▶ _本文ブロック_:
········

プロパンガスは、普段使用しているときは、オール電化や都市ガスよりも料金が高くなることが大半です。
とはいっても、阪神淡路大震災のときはプロパンガスを使用していた方が、近隣住民に風呂の貸し出しを行っていたという事例もあります。

上記画像は、プロパンガス料金消費者協会より
⑤井戸、大型雨水タンク、近隣の清水などの非常用水について
井戸や雨水タンク、家の近くの綺麗な川などは非常用の水として活用できます。
トイレの配管が壊れていなければ、断水時にもバケツで便器に水を流すことで、汚物を流せます。
その他に、非常用浄水器を用意しておくと、井戸や雨水タンク綺麗な川などが飲用水になったり、手や顔を洗うこともできます。

········

語句・要素の位置特定データ:
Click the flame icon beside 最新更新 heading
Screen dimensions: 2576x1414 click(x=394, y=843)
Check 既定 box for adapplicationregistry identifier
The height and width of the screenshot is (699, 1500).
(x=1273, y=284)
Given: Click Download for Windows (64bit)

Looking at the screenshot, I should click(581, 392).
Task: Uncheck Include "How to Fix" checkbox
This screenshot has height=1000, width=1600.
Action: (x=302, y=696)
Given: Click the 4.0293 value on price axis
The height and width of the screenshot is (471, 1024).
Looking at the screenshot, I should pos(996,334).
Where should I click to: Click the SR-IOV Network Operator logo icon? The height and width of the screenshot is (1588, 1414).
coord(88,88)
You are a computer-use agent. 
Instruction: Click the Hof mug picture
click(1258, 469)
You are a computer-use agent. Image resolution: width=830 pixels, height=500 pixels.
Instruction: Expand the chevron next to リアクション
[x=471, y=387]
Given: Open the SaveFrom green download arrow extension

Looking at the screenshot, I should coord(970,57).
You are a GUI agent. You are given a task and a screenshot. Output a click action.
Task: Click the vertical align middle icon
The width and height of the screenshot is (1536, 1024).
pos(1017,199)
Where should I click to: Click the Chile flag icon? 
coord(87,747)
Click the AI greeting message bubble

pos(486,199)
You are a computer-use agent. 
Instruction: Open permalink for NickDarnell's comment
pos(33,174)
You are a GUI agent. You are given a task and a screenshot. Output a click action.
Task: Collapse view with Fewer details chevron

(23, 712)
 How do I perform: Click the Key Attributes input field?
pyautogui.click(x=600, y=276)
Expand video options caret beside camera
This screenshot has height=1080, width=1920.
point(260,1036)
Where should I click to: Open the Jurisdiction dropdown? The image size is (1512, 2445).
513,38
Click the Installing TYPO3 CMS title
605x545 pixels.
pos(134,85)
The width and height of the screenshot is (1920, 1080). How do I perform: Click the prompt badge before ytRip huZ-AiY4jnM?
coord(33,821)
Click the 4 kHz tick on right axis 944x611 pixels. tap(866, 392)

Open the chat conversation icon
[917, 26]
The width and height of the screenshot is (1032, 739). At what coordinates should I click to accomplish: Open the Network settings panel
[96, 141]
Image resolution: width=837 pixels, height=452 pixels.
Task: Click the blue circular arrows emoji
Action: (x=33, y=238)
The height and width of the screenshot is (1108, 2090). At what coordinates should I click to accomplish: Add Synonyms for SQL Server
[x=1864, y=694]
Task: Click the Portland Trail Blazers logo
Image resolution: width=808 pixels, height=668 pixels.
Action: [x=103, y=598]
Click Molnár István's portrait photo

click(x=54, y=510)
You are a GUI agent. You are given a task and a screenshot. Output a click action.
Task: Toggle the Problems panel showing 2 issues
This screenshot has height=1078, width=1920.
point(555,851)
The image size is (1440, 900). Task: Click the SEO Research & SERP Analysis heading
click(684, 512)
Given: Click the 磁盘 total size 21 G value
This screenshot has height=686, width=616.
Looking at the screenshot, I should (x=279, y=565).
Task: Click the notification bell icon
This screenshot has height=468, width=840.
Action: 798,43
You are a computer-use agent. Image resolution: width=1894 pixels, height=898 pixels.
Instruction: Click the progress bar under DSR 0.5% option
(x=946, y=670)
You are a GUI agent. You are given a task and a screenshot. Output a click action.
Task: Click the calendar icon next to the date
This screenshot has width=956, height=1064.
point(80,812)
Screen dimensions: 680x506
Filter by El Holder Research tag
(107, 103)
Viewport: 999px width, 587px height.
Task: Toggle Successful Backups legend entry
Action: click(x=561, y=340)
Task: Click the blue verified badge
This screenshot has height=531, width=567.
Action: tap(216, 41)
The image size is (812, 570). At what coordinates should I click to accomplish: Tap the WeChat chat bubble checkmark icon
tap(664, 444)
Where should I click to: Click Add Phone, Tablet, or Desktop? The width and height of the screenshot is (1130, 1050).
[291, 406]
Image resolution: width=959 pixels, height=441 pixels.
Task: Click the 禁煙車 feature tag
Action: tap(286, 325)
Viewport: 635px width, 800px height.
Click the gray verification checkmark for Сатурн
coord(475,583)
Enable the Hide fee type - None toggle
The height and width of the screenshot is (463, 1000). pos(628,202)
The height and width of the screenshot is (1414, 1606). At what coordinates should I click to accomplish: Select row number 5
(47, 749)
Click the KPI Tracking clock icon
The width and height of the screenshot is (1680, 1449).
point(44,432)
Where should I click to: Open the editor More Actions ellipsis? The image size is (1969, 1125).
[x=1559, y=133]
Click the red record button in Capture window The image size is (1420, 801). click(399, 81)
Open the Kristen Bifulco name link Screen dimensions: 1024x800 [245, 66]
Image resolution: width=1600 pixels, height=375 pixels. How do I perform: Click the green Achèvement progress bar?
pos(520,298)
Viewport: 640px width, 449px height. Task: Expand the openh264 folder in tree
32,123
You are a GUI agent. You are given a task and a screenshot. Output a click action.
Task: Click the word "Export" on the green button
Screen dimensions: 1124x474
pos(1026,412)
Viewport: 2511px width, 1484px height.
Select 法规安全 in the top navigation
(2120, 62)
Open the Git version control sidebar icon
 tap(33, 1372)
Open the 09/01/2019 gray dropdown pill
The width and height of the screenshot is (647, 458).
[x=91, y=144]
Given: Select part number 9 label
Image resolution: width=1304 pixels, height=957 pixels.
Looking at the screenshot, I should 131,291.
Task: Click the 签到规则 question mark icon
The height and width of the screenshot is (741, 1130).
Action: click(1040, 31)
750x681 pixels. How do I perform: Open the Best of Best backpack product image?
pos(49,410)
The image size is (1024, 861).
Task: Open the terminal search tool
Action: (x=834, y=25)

········

▶ _学習目標_:
**A)** 本文を読んで、次の問いに答えなさい。
(i) 普段使用しているとき、プロパンガスの料金はオール電化や都市ガスと比べてどうなることが大半か。
(ii) 阪神淡路大震災のとき、プロパンガスを使用していた方は近隣住民に何を行っていたか。
(iii) 断水時にトイレの配管が壊れていなければ、何で便器に水を流すことで汚物を流せるか。
**B)** エントリーの中から文字列「green」を含む行をすべて見つけ出し、一行ずつ書き写しなさい。大文字と小文字は区別すること。

▶ _各課題の解答_:
**A)**
(i) 高くなることが大半である。
(ii) 風呂の貸し出しを行っていた。
(iii) バケツで便器に水を流す。

**B)**
Given: Open the SaveFrom green download arrow extension
Image resolution: width=1600 pixels, height=375 pixels. How do I perform: Click the green Achèvement progress bar?
Task: Click the word "Export" on the green button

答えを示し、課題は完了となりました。